Even the famously lengthy extended editions couldn’t encompass the entirety of Tolkien’s expansive vision. Notable characters like Tom Bombadil, Gildor Inglorion, and Glorfindel, while beloved in the books, were set aside to allocate more screen time for the primary stars of the Lord of the Rings ensemble.

Substantial portions of the plot were also left behind, particularly in the early stages of “The Fellowship of the Ring,” including some of the most terrifying entities: the Barrow-wights.


In Tolkien’s narrative, early on in the journey (before the Hobbits reach Bree or encounter Strider), Frodo, Sam, Merry, and Pippin venture into the Old Forest. Here, they encounter Tom Bombadil—a character some argue slows down the story—before continuing their travels. It’s during this leg of their journey that they come face-to-face with Middle-earth’s horrifying Barrow-wights.

As they pass through the Barrow-downs, guided by Bombadil’s caution, the Hobbits become ensnared in a thick mist that obscures their surroundings. Exhausted and frightened, they fall prey to the chilling Barrow-wights, skeletal beings of darkness sent to inhabit the Barrow-downs by the Witch-king of Angmar.

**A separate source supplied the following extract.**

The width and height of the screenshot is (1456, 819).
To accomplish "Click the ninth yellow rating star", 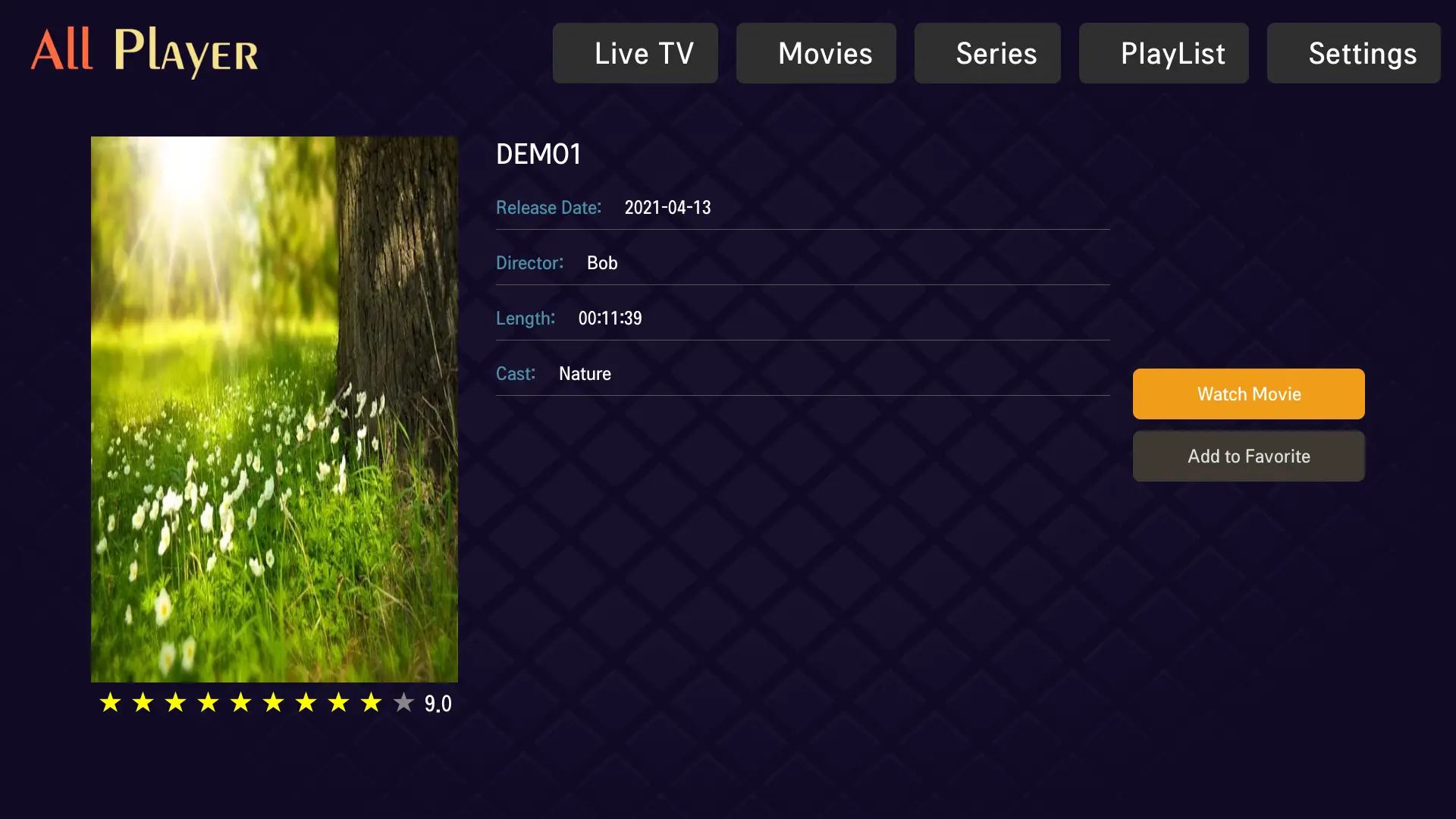I will 371,702.
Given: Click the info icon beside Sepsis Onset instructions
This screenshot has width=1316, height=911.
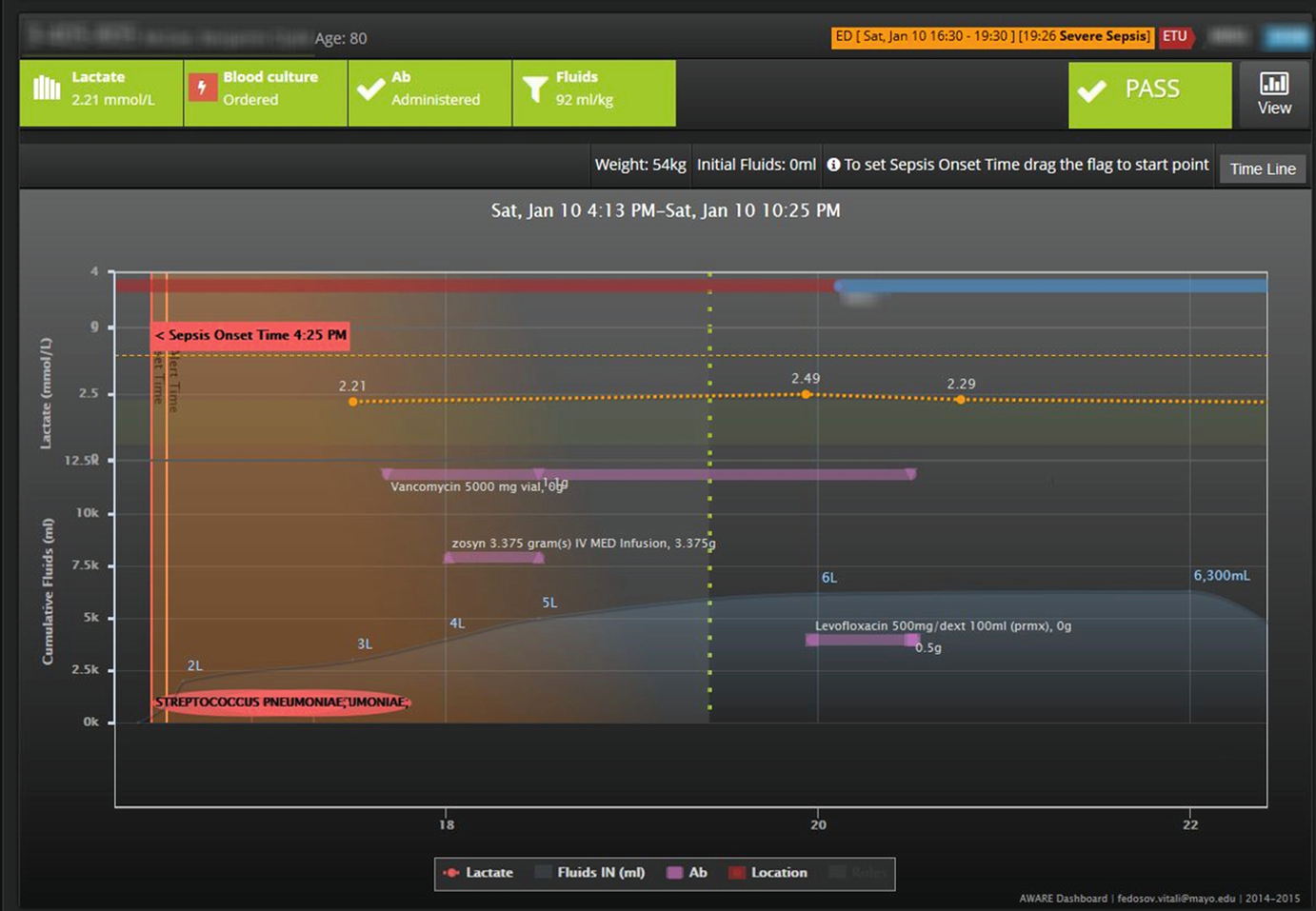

Ancient and terrifying, with an icy grip and glowing eye sockets, the Barrow-wights cast a spell on the Hobbits, crushing their spirits. Within the darkness of a forgotten tomb, they dress the Hobbits in ancient ceremonial attire adorned with corroded jewelry and swords, preparing to sacrifice the four travelers.

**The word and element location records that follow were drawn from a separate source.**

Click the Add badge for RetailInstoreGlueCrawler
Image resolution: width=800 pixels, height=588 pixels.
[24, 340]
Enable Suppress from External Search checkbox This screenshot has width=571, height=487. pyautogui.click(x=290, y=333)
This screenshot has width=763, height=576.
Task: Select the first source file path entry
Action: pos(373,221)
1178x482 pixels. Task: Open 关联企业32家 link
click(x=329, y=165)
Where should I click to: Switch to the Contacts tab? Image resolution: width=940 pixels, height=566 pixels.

This moment, found in “The Fellowship of the Ring: Book 1, Chapter 8” (highly recommended reading), stands out due to its distinct tonal shift, unlike much else in Tolkien’s writing. It takes a detour into dark, atmospheric horror, showcasing the ancient perils of Middle-earth and imbuing it with an aura of foreboding as well as wonder.

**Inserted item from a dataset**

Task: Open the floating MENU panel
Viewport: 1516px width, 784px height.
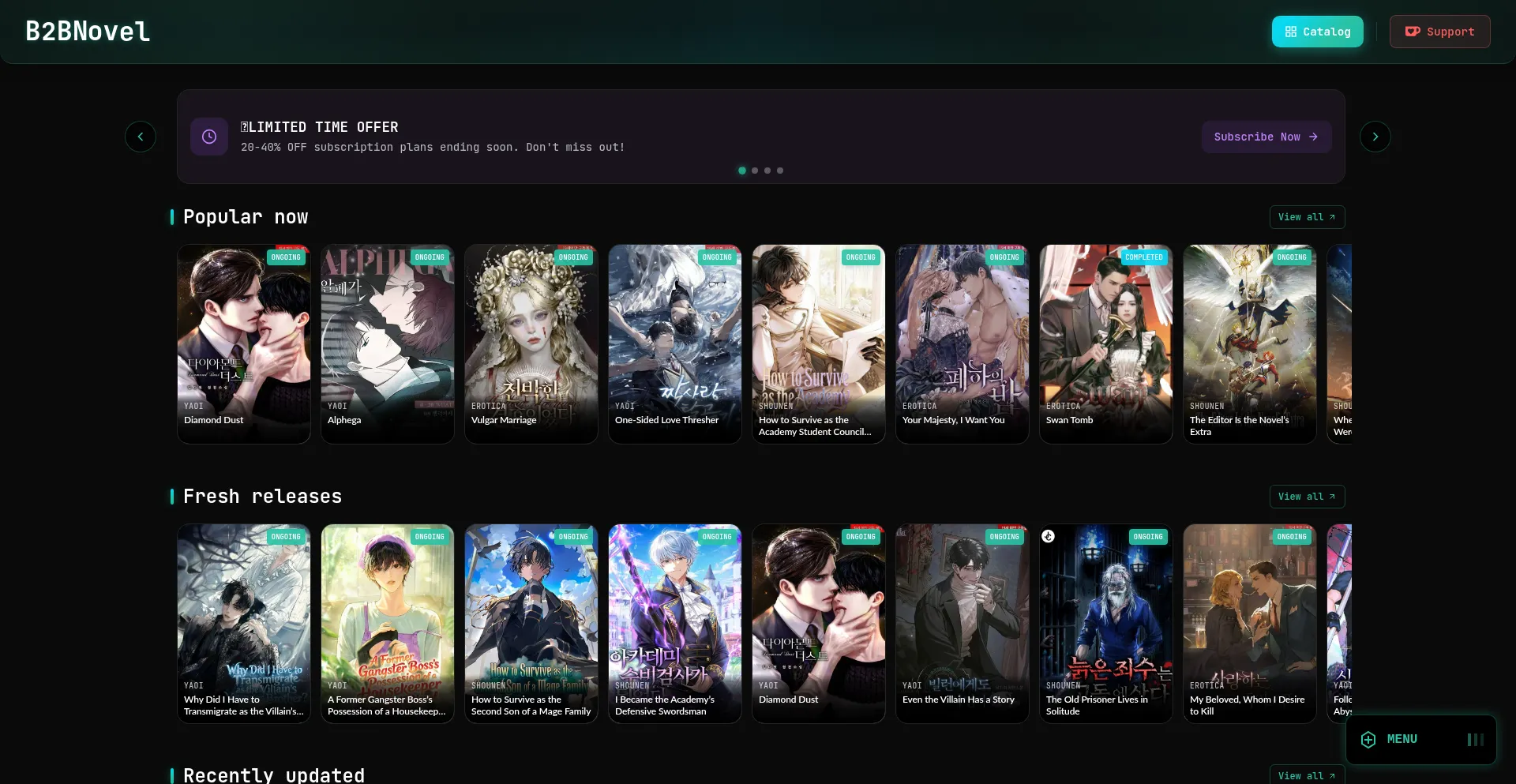Action: 1402,739
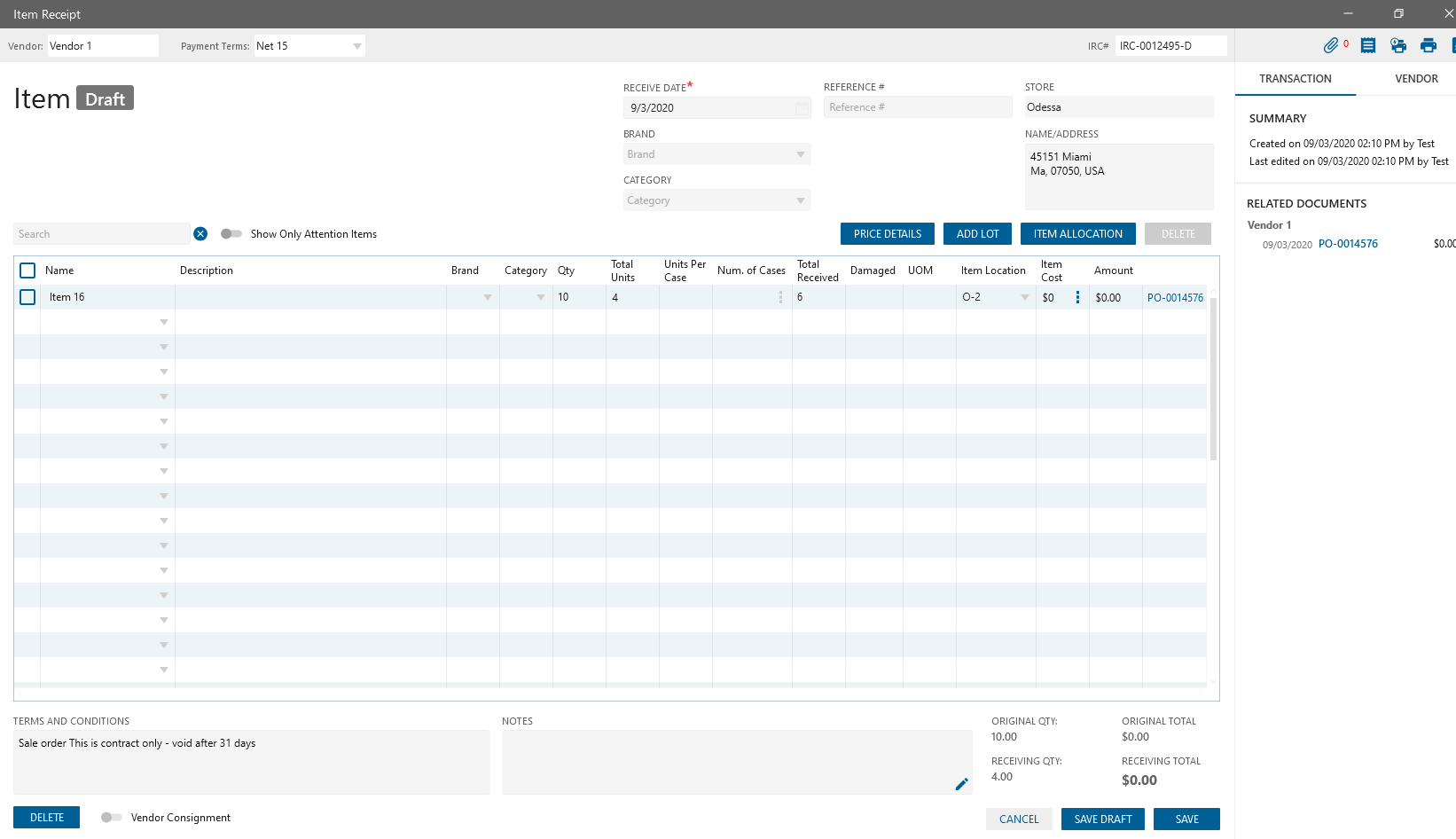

While it would have been extraordinary to witness this scene brought to life on screen, it ultimately didn’t align with Jackson’s vision, as it would have veered too far from the central plot. Yet, like many other omitted moments (even in the extended editions), it could have contributed to demonstrating the vastness of Middle-earth and cultivating an immersive atmosphere. In fact, one could argue that the extended editions still fall short in this regard.

Perhaps the numerous exceptional moments from the book that were left out for the sake of brevity suggest that a remake of some sort could hold potential. A television series, or an even lengthier set of films (six might be necessary to do it justice), could potentially explore Middle-earth’s intricate details with greater flexibility than Jackson had.

Nonetheless, revisiting the Lord of the Rings films from start to finish remains a brilliant and immersive experience. This trilogy stands as one of the greatest achievements in fantasy cinema (or film in any genre, for that matter), even if Jackson chose to omit Tolkien’s most terrifying creations.